(Exercise details) In the data below, the answer is the run of lines from the line containing "Click the Learn" through the line containing "Given: Switch to the Подробности tab", both included; print it exactly and nothing else.

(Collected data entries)
────────────────

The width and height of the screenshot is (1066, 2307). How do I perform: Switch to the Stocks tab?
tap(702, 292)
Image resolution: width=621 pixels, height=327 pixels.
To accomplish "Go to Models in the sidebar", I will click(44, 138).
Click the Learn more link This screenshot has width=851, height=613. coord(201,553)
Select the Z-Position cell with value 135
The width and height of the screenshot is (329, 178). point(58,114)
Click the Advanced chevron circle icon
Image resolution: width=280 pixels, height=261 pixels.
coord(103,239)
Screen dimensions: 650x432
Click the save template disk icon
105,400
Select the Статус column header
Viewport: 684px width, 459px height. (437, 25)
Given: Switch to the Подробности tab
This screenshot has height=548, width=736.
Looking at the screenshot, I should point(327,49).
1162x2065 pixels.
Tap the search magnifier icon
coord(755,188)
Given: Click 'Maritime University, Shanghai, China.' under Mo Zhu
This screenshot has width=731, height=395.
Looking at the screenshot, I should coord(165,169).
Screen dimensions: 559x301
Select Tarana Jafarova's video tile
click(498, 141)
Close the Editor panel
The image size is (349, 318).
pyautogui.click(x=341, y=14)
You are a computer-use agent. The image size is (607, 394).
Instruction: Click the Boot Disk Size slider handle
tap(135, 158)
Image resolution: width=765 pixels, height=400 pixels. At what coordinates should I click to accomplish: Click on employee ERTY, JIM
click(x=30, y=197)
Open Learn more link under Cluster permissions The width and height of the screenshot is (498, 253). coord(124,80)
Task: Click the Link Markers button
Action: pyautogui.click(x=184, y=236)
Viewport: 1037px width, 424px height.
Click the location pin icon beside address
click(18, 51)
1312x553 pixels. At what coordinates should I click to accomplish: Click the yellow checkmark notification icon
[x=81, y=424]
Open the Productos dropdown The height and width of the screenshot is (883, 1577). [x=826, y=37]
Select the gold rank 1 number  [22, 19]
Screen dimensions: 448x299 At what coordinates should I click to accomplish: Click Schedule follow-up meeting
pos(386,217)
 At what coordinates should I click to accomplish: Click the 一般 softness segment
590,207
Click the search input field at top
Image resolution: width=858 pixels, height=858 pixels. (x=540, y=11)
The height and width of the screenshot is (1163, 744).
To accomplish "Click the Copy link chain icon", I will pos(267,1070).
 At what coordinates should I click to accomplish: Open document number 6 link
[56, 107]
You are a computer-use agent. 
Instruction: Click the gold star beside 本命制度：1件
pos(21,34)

────────────────

(Reply to the exercise)
Click the Learn more link This screenshot has width=851, height=613. coord(201,553)
Select the Z-Position cell with value 135
The width and height of the screenshot is (329, 178). point(58,114)
Click the Advanced chevron circle icon
Image resolution: width=280 pixels, height=261 pixels.
coord(103,239)
Screen dimensions: 650x432
Click the save template disk icon
105,400
Select the Статус column header
Viewport: 684px width, 459px height. (437, 25)
Given: Switch to the Подробности tab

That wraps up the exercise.